Art Made With A.I. Won a State Fair Last Year. Now, the Rules Are Changing
Artists who submit to the competition will need to disclose whether they used A.I. tools like Midjourney
One year ago, the Colorado State Fair made headlines for unknowingly awarding first place to an artwork created with help from artificial intelligence. Now, officials with the 151-year-old fair have amended the contest’s rules: Artists must disclose whether they used A.I. to make their submissions, reports the Denver Post’s John Wenzel.
The saga began last August, when game designer Jason Allen won the top spot in the fair’s digital arts competition. When he shared his victory online, he mentioned that he’d used Midjourney—an A.I. program that turns text into images—to help create his piece, titled Théâtre D’opéra Spatial.
Allen maintains he was open about using A.I. from the beginning, though judges say they didn’t know until after the fact. Either way, disclosure wasn’t necessary at the time, meaning Allen never broke any rules.
His victory was controversial—and now, as a result, officials have decided to tweak the submission requirements. At this year’s fair, which took place in Pueblo between August 26 and September 4, artists needed to “disclose if art or artwork was created using an Artificial Intelligence Generator,” per the 2023 eligibility requirements.
Allen wasn’t happy about the new requirement, telling the Denver Post that it was essentially a “discriminatory mark” against A.I. artworks. Despite the change, he decided to submit once again to the digital arts category. This time around, his work didn’t make the top three spots. (One of his pieces, titled Grand Finale, did win a sponsored award from the Pueblo Arts Alliance, per the Pueblo Chieftain’s James Bartolo.)
The fair received 55 submissions in its digital arts category this year—and of those, 19 were made using A.I., reports the Colorado Springs Gazette’s O’Dell Isaac. Most of those submissions didn’t take home top prizes.

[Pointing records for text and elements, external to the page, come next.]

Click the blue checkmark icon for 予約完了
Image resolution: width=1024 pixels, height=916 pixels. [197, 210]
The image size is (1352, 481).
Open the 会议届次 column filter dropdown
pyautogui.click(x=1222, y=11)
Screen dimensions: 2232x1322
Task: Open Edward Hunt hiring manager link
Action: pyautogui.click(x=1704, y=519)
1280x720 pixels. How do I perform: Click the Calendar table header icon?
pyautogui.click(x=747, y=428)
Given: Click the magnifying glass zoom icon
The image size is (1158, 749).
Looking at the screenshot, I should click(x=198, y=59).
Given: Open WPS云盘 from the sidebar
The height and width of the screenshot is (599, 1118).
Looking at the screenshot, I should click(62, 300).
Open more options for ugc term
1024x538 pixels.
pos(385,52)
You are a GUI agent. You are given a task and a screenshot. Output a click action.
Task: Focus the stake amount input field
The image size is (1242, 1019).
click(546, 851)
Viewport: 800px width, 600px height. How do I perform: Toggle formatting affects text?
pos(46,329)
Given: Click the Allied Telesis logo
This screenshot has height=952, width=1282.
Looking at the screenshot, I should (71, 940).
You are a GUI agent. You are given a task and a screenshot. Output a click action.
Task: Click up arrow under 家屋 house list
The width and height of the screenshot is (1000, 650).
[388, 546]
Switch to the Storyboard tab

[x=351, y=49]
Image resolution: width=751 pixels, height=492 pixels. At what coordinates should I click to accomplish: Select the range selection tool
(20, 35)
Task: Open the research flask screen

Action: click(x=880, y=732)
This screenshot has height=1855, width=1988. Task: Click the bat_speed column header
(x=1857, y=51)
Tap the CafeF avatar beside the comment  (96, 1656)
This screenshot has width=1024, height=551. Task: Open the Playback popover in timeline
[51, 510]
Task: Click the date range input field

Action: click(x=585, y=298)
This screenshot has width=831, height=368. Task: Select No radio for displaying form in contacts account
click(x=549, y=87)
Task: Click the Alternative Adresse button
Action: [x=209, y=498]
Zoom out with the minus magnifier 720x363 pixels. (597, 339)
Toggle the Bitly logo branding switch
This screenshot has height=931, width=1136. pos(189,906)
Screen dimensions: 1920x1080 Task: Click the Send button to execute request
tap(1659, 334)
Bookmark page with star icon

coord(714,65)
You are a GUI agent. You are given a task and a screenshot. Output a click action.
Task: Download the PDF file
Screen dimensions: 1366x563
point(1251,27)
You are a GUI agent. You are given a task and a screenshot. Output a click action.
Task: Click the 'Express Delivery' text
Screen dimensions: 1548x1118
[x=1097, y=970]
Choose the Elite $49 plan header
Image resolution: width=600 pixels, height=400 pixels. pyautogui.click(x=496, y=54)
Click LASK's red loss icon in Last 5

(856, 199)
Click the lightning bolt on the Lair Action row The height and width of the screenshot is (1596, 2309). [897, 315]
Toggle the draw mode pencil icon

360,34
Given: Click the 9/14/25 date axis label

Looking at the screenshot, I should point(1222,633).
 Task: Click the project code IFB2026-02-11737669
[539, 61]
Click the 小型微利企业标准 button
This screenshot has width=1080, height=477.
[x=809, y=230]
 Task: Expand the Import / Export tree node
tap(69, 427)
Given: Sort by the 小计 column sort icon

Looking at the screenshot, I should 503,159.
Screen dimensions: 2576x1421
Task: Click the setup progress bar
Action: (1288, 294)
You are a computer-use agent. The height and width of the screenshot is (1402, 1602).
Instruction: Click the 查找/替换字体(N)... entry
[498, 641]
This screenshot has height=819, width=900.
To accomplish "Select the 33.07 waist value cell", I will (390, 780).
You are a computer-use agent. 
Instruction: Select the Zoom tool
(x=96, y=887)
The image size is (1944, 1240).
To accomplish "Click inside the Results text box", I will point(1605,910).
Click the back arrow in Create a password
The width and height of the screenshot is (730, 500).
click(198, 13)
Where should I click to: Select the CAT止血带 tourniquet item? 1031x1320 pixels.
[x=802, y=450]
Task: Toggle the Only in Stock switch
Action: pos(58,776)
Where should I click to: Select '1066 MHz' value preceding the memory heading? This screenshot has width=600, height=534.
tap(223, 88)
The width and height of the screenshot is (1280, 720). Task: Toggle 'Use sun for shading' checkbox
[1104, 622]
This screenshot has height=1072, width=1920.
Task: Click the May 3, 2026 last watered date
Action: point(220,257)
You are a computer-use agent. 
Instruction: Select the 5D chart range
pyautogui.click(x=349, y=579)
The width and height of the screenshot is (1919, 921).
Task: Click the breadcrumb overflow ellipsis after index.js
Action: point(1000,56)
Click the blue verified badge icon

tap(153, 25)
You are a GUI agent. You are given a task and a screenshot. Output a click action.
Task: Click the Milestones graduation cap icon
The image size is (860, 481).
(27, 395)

The winner of the digital arts category in the professional division was Ashley Martin, who didn’t use A.I. for her piece, Disco Dan. Nor did Christine Truesdell, who won the emerging division with Lake View. One A.I.-generated work, titled Sedimental and created by Lise Swanson, did place, winning third prize in the professional division, reports the Pueblo Chieftain.
The fair’s leaders say they plan to continue adapting as technology advances. As Scott Stoller, the fair’s general manager, tells the Denver Post, the digital arts category itself has only been around for a few decades. In the future, officials may even decide to add a separate A.I. category, depending on how popular tools like Midjourney become.
“That’s the beauty of art—that it’s always evolving,” says Trisha Fernandez, the fair’s fine arts coordinator, to the Gazette. “Art can be anything, and anything can be made into art.”